◆ Görev Gereksinimleri ◆
"Given: Select the Pricing menu item" ifadesini içeren satırdan kayıtların sonuna kadar olan satırları, her iki uç dahil, "Opening Times" yerine "Business Hours" koyarak yeniden yazınız; geri kalan her şeyi değiştirmeyiniz. Resimleri yanıtınıza dahil etmeyiniz.

[Hedef işaretleme verileri]

"""

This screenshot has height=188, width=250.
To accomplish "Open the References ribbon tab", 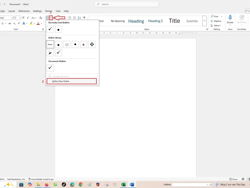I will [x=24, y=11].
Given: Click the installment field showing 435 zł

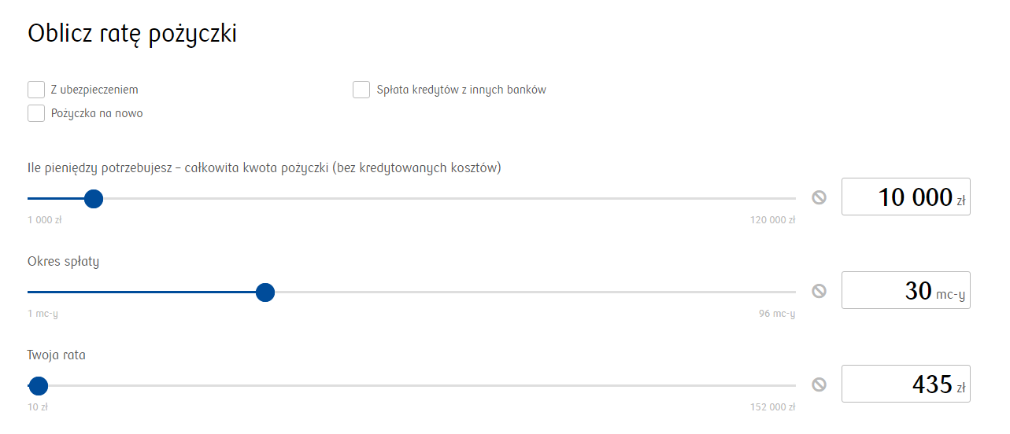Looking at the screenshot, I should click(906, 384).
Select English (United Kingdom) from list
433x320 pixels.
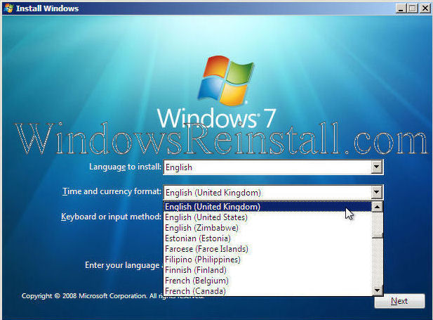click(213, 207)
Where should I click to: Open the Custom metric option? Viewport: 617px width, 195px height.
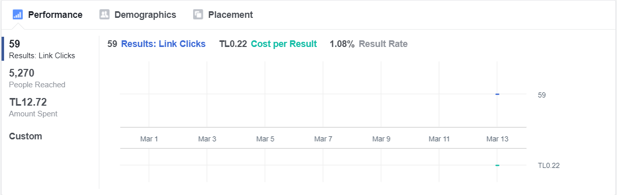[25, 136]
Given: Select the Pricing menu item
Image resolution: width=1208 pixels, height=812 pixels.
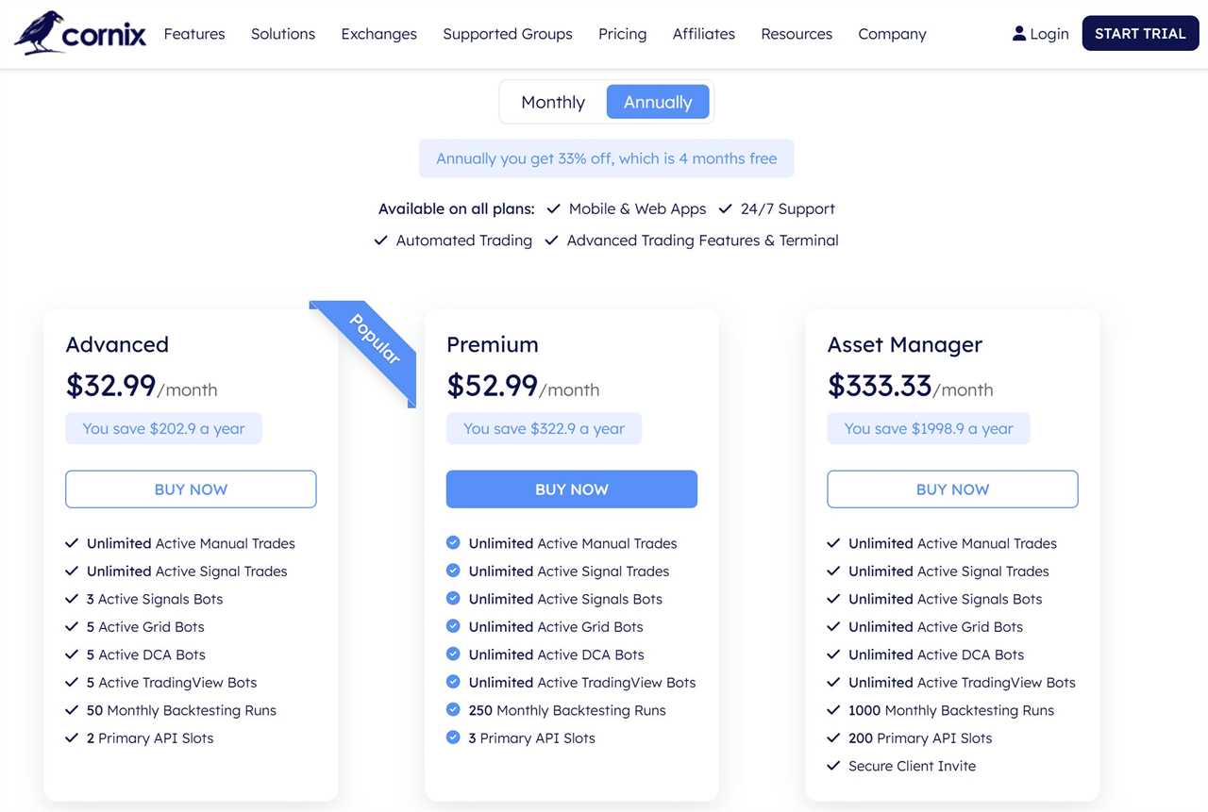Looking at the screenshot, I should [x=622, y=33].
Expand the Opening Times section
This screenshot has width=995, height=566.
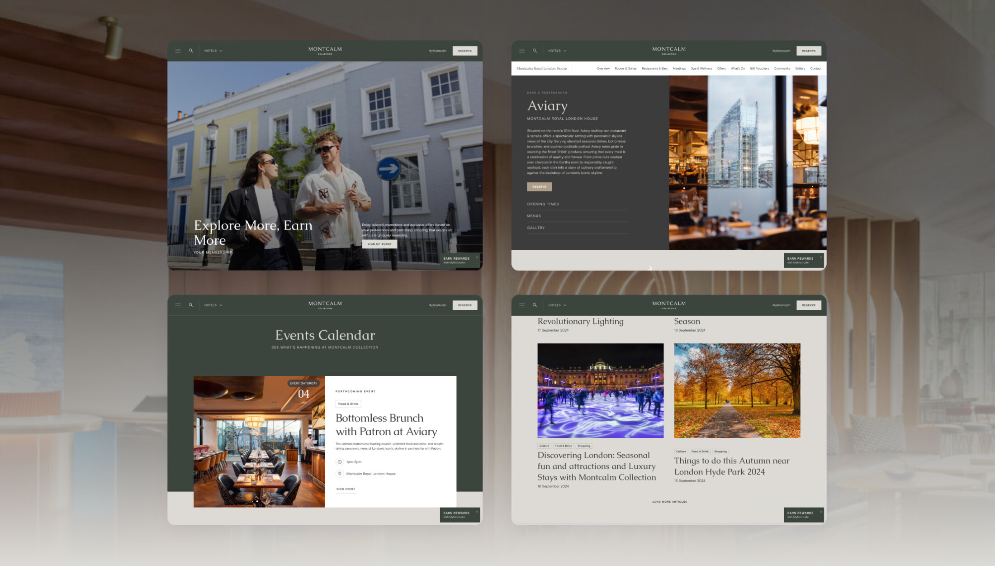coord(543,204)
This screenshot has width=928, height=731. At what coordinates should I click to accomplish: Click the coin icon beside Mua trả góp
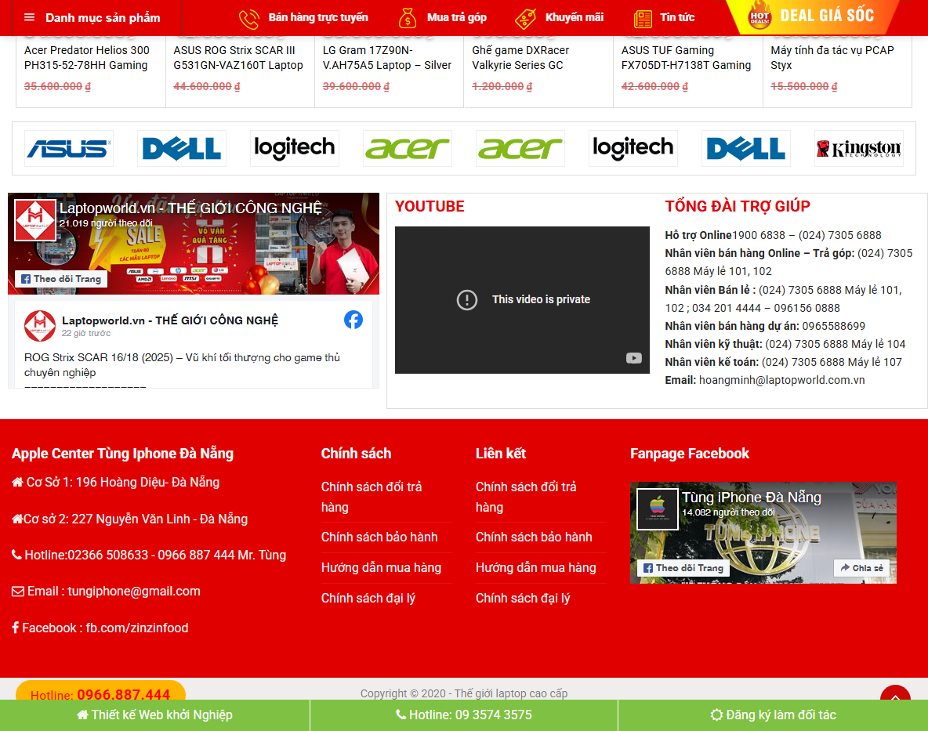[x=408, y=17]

"""

◆ Alıştırma Yanıtı ◆
Given: Select the Pricing menu item
Image resolution: width=1208 pixels, height=812 pixels.
Looking at the screenshot, I should [x=622, y=33].
Expand the Business Hours section
This screenshot has width=995, height=566.
coord(543,204)
This screenshot has width=928, height=731. At what coordinates should I click to accomplish: Click the coin icon beside Mua trả góp
[x=408, y=17]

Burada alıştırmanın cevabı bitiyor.